It's Harder Than it Looks in Movies

You know how in movies, when a car goes over a cliff, it always blows up spectacularly when it hits the bottom?  Well, it turns out that this is harder than it looks to duplicate in real life.

9 Comments

  1. L Nettles:

    NBC had the same problem in 1993 when they tried to do a story on GM's side mounted gas tanks. They were able to find a work around.

  2. Evil Red Scandi:

    Mythbusters investigated this in one of their episodes. Busted.

  3. Michael:

    He should have gotten a Ford Pinto and backed over the cliff.

  4. Gary:

    See this Mythbusters episode:

  5. Gary:

    Let's try that again. Se this Mythbusters episode:

    http://dsc.discovery.com/videos/mythbusters-crash-and-burn/

  6. Dr. T:

    In Clint Eastwood's "Absolute Power," a car was forced over a cliff. I was impressed that it didn't explode.

  7. IgotBupkis:

    Yeah, the only way it occurs is if the gasoline is in an aerosol. "Liquid" gasoline doesn't burn, only the fumes. To get an explosion, you need to turn all the gas into "fumes", so it can catch fire all at once, causing the explosion. So essentially you need/get two explosions -- a small one to disperse the gas, and then a spark of some kind to set it off.
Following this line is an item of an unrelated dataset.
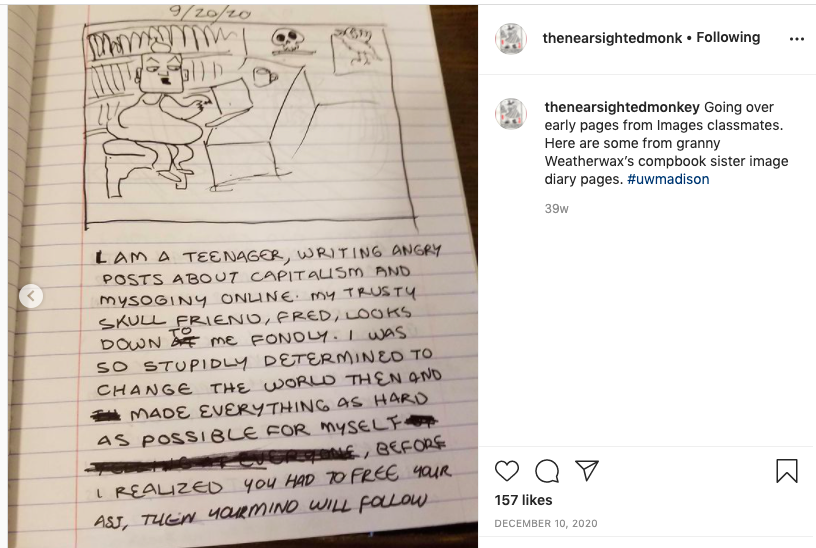816x548 pixels.
Task: Click the 39w timestamp
Action: [556, 209]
That's part of the trick behind properly designing an ANFO device, getting the right mixture of an oxidizing agent and the explosive fuel. I suspect it's not hard to do (not like I've investigated, really) but it does probably take some experiential knowledge that isn't trivial to come by. You have to have a circumstance where you can screw up tests over and over and not get a lot of attention AND not get killed yourself.

  8. IgotBupkis:

    P.S., the main danger in an auto collision is a fire that's non-quenchable by water, and being trapped in the car unable to escape it. Not the car actually blowing up.

  9. Neo:

    I once ran into a used car salesman who was all upset because he would get customers who where worried that the car they purchased would flip over and blow up. His assurances, that this was extremely hard to do even if you wanted to, weren't enough to put their minds at rest.